Devastação da Amazônia ameaça ciclo hídrico da América do Sul
Pesquisadoras alertam que o desmatamento compromete a capacidade da floresta de distribuir umidade, afetando o clima e o abastecimento regional.
Pontos principais
- A Amazônia funciona como uma infraestrutura hídrica vital, enviando umidade para o continente através de rios voadores.
- Desmatamento, mineração e narcotráfico prejudicam a conectividade ecológica e reduzem a pluviosidade no Brasil e na Bolívia.
- A seca de 2024, agravada pelo El Niño, impactou 88% da bacia amazônica e afetou o fornecimento de água e energia em cidades como Bogotá e Quito.
- Especialistas advertem que a floresta corre o risco de se tornar uma emissora de carbono em vez de um sumidouro, acelerando o aquecimento global.
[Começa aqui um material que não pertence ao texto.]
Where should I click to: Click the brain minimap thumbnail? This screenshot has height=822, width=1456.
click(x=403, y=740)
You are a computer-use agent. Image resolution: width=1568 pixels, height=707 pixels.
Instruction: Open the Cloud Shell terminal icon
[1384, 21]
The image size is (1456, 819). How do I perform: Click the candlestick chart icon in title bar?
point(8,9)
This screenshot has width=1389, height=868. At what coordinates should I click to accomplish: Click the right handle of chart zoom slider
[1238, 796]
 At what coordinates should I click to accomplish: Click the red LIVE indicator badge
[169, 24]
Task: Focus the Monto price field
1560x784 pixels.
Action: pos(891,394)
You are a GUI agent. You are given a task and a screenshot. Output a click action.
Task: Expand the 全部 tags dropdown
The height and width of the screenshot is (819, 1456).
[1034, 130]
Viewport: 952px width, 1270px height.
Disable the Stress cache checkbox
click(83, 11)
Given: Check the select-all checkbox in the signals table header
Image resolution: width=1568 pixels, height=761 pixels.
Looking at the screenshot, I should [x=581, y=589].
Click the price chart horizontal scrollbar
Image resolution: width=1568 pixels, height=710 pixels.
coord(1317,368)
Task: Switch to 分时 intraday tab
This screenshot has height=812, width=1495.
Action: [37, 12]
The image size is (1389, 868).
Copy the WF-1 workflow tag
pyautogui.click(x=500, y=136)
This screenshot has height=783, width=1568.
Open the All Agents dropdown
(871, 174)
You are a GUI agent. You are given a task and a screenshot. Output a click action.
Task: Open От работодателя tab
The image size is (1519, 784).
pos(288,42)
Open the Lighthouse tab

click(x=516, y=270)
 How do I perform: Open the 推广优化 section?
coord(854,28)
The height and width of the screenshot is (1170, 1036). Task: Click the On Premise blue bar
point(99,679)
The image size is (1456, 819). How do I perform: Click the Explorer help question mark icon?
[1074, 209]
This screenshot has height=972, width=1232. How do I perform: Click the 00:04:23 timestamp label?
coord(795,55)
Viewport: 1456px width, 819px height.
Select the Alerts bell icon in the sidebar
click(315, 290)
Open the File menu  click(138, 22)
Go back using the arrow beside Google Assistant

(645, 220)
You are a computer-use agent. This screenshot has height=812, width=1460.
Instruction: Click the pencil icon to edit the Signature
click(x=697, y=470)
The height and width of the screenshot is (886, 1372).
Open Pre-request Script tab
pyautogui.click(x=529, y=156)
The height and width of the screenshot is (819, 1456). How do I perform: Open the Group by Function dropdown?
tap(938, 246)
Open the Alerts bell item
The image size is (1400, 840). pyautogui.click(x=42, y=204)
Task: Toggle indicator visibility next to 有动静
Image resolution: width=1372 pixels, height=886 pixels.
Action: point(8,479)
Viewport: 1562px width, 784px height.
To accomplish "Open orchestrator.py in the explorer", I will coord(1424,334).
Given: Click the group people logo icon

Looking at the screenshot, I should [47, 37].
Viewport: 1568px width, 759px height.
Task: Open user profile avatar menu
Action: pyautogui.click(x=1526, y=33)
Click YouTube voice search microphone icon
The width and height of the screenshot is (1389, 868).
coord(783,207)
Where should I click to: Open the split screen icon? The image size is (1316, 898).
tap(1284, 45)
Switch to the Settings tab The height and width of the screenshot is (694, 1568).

Pesquisadoras alertam que a degradação contínua da Amazônia está colocando em risco a sua função de "máquina de chuva", essencial para o equilíbrio climático da América do Sul. O desmatamento, somado a atividades como mineração e narcotráfico, tem fragmentado a conectividade ecológica do bioma, o que já resulta em secas mais severas e temperaturas elevadas em diversas regiões, incluindo partes do Brasil e da Bolívia.
A situação é agravada por fenômenos climáticos como o El Niño, que intensificaram a seca de 2024, afetando 88% da bacia amazônica e comprometendo o abastecimento de água e energia em capitais como Bogotá e Quito. Cientistas reforçam que, caso a floresta perca sua capacidade de atuar como sumidouro de carbono, o impacto no aquecimento global será irreversível, tornando a restauração das áreas degradadas uma medida urgente para evitar um ponto de não retorno.